I work in an OB/GYN office and every pregnant woman gets screened for gestational diabetes at the end of her 2nd trimester. I didn’t know much about it so I though I’d do a little research and let everyone know what I found out:
Overview: Gestational diabetes is a condition that about 7% of women develop during their pregnancy, usually during the second or third trimester. In gestational diabetes, the woman’s body doesn’t respond properly to insulin, causing her blood glucose levels to remain elevated. Diabetes is more likely to develop during pregnancy because pregnancy (or other) hormones get in the way of our body’s ability to properly react to insulin. In most cases, once a woman delivers, her gestational diabetes goes away. That being said, there is a chance that her diabetes will not subside and therefore, every woman who develops gestational diabetes must be tested for diabetes after she delivers.
Risk Factors: Women who are at an increased risk for developing gestational diabetes:
· Developed gestational diabetes in a previous pregnancy
· Are over the age of 30
· Delivered a large baby in a previous pregnancy
· Are overweight · Have excessive weight gain during pregnancy
· Have family history of diabetes
· Are of an ethnicity with increased risk for diabetes, such as Native American, African American or Hispanic
Though these are known risk factors, many women who develop gestational diabetes do not have fit into any of these categories.
Testing: Pregnant women are tested between 24 and 28 weeks of their pregnancy. They consume a drink containing 50 grams of sugar then have their blood drawn one hour later to check their blood glucose level. If she fails this test, she must take a 3 hour glucose tolerance test in which she is fasting, consumes 100 grams of sugar then has her blood drawn 1, 2 and 3 hours later. These blood glucose levels are analyzed to determine if she has developed gestational diabetes.

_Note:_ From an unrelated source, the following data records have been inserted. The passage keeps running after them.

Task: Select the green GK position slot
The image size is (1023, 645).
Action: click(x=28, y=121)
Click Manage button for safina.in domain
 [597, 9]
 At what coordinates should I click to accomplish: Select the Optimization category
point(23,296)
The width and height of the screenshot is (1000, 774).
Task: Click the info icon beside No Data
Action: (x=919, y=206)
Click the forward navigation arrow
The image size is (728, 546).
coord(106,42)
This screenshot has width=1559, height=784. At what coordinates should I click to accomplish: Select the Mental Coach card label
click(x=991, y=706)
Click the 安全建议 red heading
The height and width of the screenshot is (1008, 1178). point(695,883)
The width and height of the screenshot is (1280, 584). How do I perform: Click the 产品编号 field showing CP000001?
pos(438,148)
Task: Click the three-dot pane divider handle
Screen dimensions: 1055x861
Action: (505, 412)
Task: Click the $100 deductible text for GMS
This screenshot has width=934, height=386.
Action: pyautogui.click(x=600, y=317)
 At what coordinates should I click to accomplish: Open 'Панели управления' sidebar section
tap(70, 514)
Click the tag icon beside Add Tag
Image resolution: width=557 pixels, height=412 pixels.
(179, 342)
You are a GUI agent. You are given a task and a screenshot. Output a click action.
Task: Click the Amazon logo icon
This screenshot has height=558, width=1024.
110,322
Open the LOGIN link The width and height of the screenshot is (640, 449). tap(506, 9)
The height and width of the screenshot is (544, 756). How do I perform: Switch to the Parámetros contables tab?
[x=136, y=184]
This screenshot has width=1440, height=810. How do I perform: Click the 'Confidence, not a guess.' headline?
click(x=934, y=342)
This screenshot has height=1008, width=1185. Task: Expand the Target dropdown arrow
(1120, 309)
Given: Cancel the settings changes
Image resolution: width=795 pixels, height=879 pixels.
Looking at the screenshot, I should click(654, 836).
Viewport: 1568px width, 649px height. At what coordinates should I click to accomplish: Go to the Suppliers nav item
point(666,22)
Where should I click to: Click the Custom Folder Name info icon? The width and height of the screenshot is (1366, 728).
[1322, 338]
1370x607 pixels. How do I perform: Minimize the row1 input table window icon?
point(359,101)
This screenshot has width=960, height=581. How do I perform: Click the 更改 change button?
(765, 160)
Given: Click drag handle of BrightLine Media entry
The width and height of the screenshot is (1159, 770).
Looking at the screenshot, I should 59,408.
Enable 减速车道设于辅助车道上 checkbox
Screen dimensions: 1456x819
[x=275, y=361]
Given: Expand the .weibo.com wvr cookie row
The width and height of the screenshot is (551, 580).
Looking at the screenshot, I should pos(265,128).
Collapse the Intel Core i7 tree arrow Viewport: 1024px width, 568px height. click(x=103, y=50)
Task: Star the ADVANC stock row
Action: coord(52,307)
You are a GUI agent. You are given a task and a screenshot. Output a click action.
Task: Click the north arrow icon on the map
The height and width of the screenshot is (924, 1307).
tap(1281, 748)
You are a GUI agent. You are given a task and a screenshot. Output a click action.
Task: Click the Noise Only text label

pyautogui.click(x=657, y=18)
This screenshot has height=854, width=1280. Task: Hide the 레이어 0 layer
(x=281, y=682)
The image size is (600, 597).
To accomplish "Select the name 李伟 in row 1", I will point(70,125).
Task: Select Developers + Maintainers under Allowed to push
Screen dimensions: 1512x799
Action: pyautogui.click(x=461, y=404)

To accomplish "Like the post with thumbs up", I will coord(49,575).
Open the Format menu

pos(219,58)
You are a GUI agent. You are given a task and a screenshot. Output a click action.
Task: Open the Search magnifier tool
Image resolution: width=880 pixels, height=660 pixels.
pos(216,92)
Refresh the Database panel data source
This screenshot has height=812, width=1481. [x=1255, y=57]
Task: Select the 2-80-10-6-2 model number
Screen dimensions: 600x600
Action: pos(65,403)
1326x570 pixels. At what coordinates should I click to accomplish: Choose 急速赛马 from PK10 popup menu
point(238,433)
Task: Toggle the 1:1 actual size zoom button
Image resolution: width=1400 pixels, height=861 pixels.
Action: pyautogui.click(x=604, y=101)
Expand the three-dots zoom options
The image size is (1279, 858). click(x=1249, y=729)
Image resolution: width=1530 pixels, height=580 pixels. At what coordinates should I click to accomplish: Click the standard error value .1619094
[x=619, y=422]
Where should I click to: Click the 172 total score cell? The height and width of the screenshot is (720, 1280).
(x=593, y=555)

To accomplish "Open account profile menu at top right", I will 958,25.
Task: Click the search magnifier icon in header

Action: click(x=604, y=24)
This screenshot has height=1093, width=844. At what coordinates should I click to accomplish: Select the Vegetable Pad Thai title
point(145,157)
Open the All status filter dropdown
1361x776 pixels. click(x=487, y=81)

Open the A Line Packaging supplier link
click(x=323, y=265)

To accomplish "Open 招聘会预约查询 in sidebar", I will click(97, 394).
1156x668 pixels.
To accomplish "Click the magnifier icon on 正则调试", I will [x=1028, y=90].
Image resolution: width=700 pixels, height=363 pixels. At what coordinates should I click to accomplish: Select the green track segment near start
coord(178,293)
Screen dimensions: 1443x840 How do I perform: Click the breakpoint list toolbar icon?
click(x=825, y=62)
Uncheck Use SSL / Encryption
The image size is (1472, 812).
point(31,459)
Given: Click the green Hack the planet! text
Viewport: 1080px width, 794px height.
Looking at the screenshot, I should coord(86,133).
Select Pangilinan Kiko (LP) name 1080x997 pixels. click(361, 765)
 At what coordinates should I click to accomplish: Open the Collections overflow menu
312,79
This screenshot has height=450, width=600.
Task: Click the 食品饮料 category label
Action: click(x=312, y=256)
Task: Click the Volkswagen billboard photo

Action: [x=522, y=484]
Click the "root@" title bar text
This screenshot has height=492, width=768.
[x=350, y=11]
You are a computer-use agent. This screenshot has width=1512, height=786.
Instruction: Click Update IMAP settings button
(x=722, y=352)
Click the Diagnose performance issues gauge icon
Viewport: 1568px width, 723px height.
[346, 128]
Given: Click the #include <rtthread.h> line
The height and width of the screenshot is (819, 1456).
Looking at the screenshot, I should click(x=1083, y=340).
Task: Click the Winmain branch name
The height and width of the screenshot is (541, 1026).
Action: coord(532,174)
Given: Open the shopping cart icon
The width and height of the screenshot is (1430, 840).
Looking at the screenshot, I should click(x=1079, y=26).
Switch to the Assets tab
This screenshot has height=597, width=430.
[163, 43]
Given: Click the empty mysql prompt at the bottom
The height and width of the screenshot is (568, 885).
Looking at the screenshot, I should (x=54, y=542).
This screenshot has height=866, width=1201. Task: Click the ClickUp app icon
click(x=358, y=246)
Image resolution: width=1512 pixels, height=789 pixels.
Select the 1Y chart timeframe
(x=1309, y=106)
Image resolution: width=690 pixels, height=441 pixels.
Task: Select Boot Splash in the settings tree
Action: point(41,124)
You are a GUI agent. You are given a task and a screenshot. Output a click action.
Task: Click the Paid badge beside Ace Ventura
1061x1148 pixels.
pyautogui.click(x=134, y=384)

Possible complications: If women with gestational diabetes properly control their blood glucose level, they may have no added complications. If their diet is not properly controlled, women who develop gestational diabetes are at an increased risk for macrosomia (high birth weight), preeclampsia (increased blood pressure with swelling and rapid weight gain), polyhydramnios (increased amniotic fluid), stillbirth and newborn complications. Also, research has shown that the child born to a mother with gestational diabetes is at an increased risk for childhood obesity and for developing type 2 diabetes.
Keeping gestational diabetes under control: Women who develop gestational diabetes are often referred to a dietician who can develop a proper diet for her. The diet may vary based on her maternal weight, stage in pregnancy and the baby’s weight. Women with gestational diabetes need to avoid sweets and may have a recommended diet that is about 20% of calories from protein, 30% to 40% from fats (mostly unsaturated) and 40% to 50% from complex carbohydrates. In addition to a strict diet, regular exercise can help keep gestational diabetes under control. In some cases, when proper diet and exercise aren’t enough to keep the mother’s blood glucose levels down, insulin shots or another medication may be needed. As long as gestational diabetes is kept under control, it poses no added risk to the fetus.
Manore, Melinda, Janice Thompson and Linda Vaughn. The Science of Nutrition. Pearson, Benjamin Cummings. 2008.